§ Records provided:

⟨

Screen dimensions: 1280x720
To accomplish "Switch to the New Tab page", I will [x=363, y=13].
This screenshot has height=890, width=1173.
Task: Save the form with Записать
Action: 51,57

⟩

§ Task brief:
A full, exact repeat of the entries above is required.

§ Output for this task:
Screen dimensions: 1280x720
To accomplish "Switch to the New Tab page", I will [x=363, y=13].
This screenshot has height=890, width=1173.
Task: Save the form with Записать
Action: 51,57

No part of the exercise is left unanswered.